Given two strings text1 and text2, return the length of their longest common subsequence. If there is no common subsequence, return 0.

A subsequence of a string is a new string generated from the original string with some characters (can be none) deleted without changing the relative order of the remaining characters.

• For example, "ace" is a subsequence of "abcde".
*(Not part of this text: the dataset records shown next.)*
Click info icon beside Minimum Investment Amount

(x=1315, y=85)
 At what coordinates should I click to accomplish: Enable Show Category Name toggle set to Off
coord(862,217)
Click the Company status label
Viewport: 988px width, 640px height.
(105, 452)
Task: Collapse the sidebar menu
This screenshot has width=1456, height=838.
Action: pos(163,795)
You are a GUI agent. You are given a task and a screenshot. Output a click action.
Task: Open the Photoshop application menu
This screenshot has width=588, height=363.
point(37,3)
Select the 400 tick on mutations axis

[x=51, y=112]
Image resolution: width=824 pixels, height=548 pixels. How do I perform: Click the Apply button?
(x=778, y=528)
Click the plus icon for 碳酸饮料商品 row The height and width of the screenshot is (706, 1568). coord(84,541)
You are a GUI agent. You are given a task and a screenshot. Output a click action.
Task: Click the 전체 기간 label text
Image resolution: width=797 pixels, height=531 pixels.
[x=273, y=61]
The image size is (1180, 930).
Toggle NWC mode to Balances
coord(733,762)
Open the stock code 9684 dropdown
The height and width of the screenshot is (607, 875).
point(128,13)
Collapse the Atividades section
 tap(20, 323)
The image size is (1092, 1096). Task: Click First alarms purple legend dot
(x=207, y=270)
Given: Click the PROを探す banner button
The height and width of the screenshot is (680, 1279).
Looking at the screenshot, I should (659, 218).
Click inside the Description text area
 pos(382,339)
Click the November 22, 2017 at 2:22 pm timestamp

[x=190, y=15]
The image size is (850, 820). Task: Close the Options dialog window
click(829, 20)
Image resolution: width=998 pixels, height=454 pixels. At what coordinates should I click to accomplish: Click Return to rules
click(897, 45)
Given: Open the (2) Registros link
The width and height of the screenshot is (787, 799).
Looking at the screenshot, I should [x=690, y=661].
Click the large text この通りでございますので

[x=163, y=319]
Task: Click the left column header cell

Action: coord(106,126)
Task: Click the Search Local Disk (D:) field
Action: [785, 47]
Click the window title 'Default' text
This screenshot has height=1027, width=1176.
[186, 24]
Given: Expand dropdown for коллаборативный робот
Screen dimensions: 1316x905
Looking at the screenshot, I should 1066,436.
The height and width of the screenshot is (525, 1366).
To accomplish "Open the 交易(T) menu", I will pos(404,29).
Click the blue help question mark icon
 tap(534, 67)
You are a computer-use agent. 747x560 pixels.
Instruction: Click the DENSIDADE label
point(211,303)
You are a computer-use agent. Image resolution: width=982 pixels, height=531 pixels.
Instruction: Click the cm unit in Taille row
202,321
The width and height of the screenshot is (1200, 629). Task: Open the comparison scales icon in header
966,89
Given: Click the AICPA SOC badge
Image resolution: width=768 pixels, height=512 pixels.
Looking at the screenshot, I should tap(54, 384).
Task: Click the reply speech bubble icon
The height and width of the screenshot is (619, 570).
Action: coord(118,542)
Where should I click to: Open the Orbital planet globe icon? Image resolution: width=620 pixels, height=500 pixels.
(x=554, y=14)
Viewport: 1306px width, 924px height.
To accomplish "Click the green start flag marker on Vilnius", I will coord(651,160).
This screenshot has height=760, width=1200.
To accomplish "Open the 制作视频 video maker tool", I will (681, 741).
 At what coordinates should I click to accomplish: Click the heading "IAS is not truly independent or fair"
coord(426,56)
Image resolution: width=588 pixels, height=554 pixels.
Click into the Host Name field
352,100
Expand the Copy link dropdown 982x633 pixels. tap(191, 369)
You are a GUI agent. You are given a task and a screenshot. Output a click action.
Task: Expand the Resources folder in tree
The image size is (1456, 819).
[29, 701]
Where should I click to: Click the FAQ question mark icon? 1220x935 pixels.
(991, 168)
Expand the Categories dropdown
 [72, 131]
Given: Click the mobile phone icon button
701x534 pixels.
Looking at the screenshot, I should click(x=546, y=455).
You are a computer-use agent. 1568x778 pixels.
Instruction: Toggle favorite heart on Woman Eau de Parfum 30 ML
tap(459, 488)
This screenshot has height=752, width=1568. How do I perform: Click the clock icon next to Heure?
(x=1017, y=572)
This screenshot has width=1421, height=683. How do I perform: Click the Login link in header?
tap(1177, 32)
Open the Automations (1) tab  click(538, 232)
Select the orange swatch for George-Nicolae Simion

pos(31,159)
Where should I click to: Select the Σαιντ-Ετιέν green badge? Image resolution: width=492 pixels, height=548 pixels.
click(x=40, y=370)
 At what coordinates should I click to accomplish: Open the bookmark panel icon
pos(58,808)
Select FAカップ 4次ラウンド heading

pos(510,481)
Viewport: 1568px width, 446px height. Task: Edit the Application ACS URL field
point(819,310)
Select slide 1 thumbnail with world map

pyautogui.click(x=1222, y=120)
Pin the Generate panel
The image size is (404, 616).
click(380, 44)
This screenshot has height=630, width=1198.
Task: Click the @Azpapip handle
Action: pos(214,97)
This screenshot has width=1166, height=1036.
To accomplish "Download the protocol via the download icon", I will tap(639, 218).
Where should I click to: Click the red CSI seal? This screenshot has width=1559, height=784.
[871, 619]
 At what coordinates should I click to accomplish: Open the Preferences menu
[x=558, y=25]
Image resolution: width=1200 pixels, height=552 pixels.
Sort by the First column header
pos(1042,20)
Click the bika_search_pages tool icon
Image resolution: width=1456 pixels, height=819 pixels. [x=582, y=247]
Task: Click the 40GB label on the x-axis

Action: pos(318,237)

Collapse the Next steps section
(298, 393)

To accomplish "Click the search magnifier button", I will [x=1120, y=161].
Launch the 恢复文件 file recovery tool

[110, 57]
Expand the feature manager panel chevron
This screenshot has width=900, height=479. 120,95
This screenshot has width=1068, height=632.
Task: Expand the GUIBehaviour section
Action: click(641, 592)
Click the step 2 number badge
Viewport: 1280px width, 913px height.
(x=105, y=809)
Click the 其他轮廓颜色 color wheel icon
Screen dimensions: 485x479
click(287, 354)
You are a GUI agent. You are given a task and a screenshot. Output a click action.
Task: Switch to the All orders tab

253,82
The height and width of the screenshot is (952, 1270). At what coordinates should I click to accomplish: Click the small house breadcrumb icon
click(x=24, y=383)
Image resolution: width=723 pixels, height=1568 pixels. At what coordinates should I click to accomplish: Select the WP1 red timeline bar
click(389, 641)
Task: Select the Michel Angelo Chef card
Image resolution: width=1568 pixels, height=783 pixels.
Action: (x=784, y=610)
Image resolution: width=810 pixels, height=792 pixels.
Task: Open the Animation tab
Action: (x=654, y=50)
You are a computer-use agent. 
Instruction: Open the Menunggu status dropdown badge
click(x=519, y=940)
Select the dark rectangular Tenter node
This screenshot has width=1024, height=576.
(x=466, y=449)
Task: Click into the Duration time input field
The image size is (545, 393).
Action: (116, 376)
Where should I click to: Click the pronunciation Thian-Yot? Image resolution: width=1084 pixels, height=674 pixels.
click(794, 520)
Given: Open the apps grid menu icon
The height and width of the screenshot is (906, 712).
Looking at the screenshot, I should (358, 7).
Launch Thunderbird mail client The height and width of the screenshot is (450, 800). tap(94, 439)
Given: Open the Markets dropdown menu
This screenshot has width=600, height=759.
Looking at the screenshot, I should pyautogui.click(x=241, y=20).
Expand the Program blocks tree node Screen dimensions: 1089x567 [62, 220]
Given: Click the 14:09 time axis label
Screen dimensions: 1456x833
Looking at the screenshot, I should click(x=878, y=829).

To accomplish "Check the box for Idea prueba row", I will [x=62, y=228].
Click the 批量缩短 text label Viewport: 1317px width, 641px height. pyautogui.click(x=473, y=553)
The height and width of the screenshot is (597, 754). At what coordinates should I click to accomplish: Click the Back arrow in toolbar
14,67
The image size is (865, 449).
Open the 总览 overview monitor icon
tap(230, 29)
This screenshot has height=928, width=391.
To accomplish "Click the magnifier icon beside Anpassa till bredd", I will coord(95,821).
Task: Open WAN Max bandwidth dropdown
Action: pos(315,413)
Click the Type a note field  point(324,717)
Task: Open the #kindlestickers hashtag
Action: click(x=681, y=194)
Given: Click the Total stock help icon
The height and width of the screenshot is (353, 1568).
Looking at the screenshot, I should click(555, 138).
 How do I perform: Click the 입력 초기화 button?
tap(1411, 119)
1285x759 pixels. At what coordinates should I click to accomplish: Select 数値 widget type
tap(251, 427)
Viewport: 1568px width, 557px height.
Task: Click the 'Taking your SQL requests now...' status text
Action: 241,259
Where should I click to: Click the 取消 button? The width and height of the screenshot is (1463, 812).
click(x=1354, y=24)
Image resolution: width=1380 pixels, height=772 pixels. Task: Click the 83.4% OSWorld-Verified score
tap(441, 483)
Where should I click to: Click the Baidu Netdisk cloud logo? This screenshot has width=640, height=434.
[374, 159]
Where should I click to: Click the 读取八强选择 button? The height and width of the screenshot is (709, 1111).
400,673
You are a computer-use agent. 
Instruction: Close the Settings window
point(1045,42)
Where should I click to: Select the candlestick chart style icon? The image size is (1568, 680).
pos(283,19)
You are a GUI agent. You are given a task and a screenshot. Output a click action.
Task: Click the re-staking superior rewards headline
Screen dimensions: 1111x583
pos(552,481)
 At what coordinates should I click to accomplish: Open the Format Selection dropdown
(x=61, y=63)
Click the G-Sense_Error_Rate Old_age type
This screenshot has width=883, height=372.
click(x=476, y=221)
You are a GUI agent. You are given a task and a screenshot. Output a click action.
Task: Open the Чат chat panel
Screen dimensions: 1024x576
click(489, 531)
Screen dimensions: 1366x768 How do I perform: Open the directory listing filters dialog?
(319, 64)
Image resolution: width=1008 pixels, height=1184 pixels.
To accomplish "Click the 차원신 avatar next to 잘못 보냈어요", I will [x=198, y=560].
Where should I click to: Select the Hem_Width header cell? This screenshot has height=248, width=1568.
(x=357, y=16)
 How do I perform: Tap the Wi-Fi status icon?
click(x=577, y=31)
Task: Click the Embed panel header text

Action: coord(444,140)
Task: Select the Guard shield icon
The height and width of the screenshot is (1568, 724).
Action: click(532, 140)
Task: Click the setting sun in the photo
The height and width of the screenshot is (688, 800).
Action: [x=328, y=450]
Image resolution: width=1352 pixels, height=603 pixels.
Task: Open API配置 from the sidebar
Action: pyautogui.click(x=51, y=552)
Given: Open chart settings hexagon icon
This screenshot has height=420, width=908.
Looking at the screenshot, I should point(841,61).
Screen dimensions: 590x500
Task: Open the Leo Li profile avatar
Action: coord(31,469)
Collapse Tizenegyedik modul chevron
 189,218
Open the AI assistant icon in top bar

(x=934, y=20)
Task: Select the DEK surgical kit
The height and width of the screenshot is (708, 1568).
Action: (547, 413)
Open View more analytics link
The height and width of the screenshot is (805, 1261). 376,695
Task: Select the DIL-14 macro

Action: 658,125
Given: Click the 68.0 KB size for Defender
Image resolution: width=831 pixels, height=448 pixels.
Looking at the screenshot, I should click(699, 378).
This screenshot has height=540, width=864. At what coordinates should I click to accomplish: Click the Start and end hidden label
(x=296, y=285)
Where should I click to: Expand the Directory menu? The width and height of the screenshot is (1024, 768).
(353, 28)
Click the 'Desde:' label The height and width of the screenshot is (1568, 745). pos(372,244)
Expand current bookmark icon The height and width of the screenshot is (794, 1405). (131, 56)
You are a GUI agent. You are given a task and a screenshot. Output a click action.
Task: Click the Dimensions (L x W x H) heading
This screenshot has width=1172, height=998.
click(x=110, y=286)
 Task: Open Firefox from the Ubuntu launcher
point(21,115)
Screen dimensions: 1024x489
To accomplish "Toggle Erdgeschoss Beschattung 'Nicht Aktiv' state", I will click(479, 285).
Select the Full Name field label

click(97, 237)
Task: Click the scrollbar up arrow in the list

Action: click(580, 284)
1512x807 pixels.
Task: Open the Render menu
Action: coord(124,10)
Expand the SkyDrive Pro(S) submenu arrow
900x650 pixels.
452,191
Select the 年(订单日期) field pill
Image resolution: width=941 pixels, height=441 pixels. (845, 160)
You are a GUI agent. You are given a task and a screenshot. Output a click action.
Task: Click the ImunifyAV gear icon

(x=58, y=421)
A common subsequence of two strings is a subsequence that is common to both strings.

Example 1:

Input: text1 = "abcde", text2 = "ace" 
Output: 3  
Explanation: The longest common subsequence is "ace" and its length is 3.

Example 2:

Input: text1 = "abc", text2 = "abc"
Output: 3
Explanation: The longest common subsequence is "abc" and its length is 3.

Example 3:

Input: text1 = "abc", text2 = "def"
Output: 0
Explanation: There is no such common subsequence, so the result is 0.

Constraints:

• 1 <= text1.length, text2.length <= 1000
• text1 and text2 consist of only lowercase English characters.

Code

class Solution {
    public int longestCommonSubsequence(String text1, String text2) {
        int len1 = text1.length();
        int len2 = text2.length();
        if(len1 < len2) return longestCommonSubsequence(text2, text1);

        int[][] dp = new int[2][len2 + 1];
        int currRow = 1;

        for (int i = 1; i <= len1; i++) {
            for (int j = 1; j <= len2; j++) {
                char a = text1.charAt(i - 1);
                char b = text2.charAt(j - 1);
                if (a == b) {
                    dp[currRow][j] = dp[currRow ^ 1][j - 1] + 1;
                } else {
                    dp[currRow][j] = Math.max(dp[currRow ^ 1][j], dp[currRow][j - 1]);
                }
            }
            currRow ^= 1;
        }

        return dp[currRow ^ 1][len2];
    }
}

class Solution {
    public int longestCommonSubsequence(String text1, String text2) {
        int len1 = text1.length();
        int len2 = text2.length();

        int[][] dp = new int[len1 + 1][len2 + 1];

        for (int i = 1; i <= len1; i++) {
            for (int j = 1; j <= len2; j++) {
                char a = text1.charAt(i - 1);
                char b = text2.charAt(j - 1);
                if (a == b) {
                    dp[i][j] = dp[i - 1][j - 1] + 1;
                } else {
                    dp[i][j] = Math.max(dp[i - 1][j], dp[i][j - 1]);
                }
            }
        }

        return dp[len1][len2];
    }
}